**Exercise material**
════
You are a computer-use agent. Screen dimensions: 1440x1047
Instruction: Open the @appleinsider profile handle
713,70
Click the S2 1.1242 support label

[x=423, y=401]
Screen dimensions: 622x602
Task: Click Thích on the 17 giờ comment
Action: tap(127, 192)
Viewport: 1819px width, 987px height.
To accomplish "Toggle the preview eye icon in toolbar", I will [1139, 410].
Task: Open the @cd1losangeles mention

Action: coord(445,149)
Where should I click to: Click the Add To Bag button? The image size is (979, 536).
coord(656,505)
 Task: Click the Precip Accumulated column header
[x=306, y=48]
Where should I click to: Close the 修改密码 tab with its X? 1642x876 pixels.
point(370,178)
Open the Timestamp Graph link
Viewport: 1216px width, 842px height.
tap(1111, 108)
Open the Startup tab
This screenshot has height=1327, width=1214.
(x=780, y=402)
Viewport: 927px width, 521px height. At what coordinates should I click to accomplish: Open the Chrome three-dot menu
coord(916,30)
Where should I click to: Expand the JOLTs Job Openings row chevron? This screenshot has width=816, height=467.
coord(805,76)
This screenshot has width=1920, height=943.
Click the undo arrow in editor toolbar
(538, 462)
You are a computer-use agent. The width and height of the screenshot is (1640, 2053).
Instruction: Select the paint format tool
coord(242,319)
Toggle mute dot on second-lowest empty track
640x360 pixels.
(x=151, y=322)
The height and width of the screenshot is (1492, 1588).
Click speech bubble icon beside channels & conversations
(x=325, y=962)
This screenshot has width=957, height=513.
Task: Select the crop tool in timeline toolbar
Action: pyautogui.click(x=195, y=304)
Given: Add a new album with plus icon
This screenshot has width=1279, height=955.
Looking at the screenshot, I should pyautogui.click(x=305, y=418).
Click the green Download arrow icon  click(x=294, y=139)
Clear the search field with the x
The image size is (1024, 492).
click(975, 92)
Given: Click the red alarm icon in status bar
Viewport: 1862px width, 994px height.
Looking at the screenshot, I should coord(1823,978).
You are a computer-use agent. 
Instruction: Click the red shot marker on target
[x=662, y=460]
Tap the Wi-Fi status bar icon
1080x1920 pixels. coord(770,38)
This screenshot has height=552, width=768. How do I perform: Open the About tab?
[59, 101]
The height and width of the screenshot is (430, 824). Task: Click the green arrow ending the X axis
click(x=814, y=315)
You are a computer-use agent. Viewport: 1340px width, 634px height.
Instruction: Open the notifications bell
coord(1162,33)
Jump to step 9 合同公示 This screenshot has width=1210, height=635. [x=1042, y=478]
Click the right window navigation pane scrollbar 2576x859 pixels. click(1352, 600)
════
**Task instructions**
From the data above, return every line from the line that has "The height and width of the screenshot is (1492, 1588)." up to and including the line that has "Given: Add a new album with plus icon", exactly.

**Result of this exercise**
The height and width of the screenshot is (1492, 1588).
Click speech bubble icon beside channels & conversations
(x=325, y=962)
This screenshot has width=957, height=513.
Task: Select the crop tool in timeline toolbar
Action: pyautogui.click(x=195, y=304)
Given: Add a new album with plus icon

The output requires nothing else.